[A block of data]
※ ※ ※

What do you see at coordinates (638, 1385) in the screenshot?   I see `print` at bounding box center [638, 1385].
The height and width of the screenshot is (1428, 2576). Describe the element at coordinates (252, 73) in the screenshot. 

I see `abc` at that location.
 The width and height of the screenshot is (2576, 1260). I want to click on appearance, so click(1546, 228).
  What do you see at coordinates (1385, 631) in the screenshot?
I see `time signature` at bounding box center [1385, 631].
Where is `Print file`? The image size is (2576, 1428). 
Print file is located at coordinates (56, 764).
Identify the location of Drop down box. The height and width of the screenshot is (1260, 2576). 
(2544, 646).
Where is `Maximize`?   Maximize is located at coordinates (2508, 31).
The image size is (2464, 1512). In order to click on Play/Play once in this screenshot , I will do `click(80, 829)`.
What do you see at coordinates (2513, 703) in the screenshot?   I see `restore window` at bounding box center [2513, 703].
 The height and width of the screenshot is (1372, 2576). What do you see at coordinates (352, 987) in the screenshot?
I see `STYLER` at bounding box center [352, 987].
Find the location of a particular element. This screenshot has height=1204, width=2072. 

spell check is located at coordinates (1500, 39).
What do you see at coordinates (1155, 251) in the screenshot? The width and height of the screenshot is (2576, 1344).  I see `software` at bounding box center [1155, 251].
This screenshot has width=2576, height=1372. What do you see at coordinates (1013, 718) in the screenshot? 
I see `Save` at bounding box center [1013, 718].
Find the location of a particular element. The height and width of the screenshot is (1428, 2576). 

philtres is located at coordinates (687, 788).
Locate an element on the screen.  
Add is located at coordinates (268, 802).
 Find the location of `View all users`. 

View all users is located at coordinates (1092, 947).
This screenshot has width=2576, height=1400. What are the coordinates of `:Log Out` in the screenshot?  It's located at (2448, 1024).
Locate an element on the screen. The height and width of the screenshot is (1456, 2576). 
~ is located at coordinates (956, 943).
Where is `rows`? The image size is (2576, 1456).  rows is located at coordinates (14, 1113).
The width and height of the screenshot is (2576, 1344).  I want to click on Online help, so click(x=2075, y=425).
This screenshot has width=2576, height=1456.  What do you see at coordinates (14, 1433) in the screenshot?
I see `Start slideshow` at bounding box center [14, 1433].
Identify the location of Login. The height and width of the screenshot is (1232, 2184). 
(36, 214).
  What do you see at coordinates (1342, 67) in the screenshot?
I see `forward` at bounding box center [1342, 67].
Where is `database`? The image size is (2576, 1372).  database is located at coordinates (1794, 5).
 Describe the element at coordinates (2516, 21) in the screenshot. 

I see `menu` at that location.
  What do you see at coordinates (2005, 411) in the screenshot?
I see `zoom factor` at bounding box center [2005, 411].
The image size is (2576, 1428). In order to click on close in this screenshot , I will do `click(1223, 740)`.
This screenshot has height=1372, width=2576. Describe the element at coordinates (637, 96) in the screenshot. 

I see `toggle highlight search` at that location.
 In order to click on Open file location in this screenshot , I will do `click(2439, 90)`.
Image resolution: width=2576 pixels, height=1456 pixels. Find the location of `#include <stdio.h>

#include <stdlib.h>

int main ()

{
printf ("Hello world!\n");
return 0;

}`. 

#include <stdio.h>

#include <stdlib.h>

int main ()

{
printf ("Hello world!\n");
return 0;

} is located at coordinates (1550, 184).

※ ※ ※

# Description of the task:
Copy out all of the lines above verbatim.

# Response to this task:
What do you see at coordinates (638, 1385) in the screenshot?   I see `print` at bounding box center [638, 1385].
The height and width of the screenshot is (1428, 2576). Describe the element at coordinates (252, 73) in the screenshot. 

I see `abc` at that location.
 The width and height of the screenshot is (2576, 1260). I want to click on appearance, so click(1546, 228).
  What do you see at coordinates (1385, 631) in the screenshot?
I see `time signature` at bounding box center [1385, 631].
Where is `Print file`? The image size is (2576, 1428). 
Print file is located at coordinates (56, 764).
Identify the location of Drop down box. The height and width of the screenshot is (1260, 2576). 
(2544, 646).
Where is `Maximize`?   Maximize is located at coordinates (2508, 31).
The image size is (2464, 1512). In order to click on Play/Play once in this screenshot , I will do `click(80, 829)`.
What do you see at coordinates (2513, 703) in the screenshot?   I see `restore window` at bounding box center [2513, 703].
 The height and width of the screenshot is (1372, 2576). What do you see at coordinates (352, 987) in the screenshot?
I see `STYLER` at bounding box center [352, 987].
Find the location of a particular element. This screenshot has height=1204, width=2072. 

spell check is located at coordinates (1500, 39).
What do you see at coordinates (1155, 251) in the screenshot? The width and height of the screenshot is (2576, 1344).  I see `software` at bounding box center [1155, 251].
This screenshot has width=2576, height=1372. What do you see at coordinates (1013, 718) in the screenshot? 
I see `Save` at bounding box center [1013, 718].
Find the location of a particular element. The height and width of the screenshot is (1428, 2576). 

philtres is located at coordinates (687, 788).
Locate an element on the screen.  
Add is located at coordinates (268, 802).
 Find the location of `View all users`. 

View all users is located at coordinates (1092, 947).
This screenshot has width=2576, height=1400. What are the coordinates of `:Log Out` in the screenshot?  It's located at (2448, 1024).
Locate an element on the screen. The height and width of the screenshot is (1456, 2576). 
~ is located at coordinates (956, 943).
Where is `rows`? The image size is (2576, 1456).  rows is located at coordinates (14, 1113).
The width and height of the screenshot is (2576, 1344).  I want to click on Online help, so click(x=2075, y=425).
This screenshot has width=2576, height=1456.  What do you see at coordinates (14, 1433) in the screenshot?
I see `Start slideshow` at bounding box center [14, 1433].
Identify the location of Login. The height and width of the screenshot is (1232, 2184). 
(36, 214).
  What do you see at coordinates (1342, 67) in the screenshot?
I see `forward` at bounding box center [1342, 67].
Where is `database`? The image size is (2576, 1372).  database is located at coordinates (1794, 5).
 Describe the element at coordinates (2516, 21) in the screenshot. 

I see `menu` at that location.
  What do you see at coordinates (2005, 411) in the screenshot?
I see `zoom factor` at bounding box center [2005, 411].
The image size is (2576, 1428). In order to click on close in this screenshot , I will do `click(1223, 740)`.
This screenshot has height=1372, width=2576. Describe the element at coordinates (637, 96) in the screenshot. 

I see `toggle highlight search` at that location.
 In order to click on Open file location in this screenshot , I will do `click(2439, 90)`.
Image resolution: width=2576 pixels, height=1456 pixels. Find the location of `#include <stdio.h>

#include <stdlib.h>

int main ()

{
printf ("Hello world!\n");
return 0;

}`. 

#include <stdio.h>

#include <stdlib.h>

int main ()

{
printf ("Hello world!\n");
return 0;

} is located at coordinates (1550, 184).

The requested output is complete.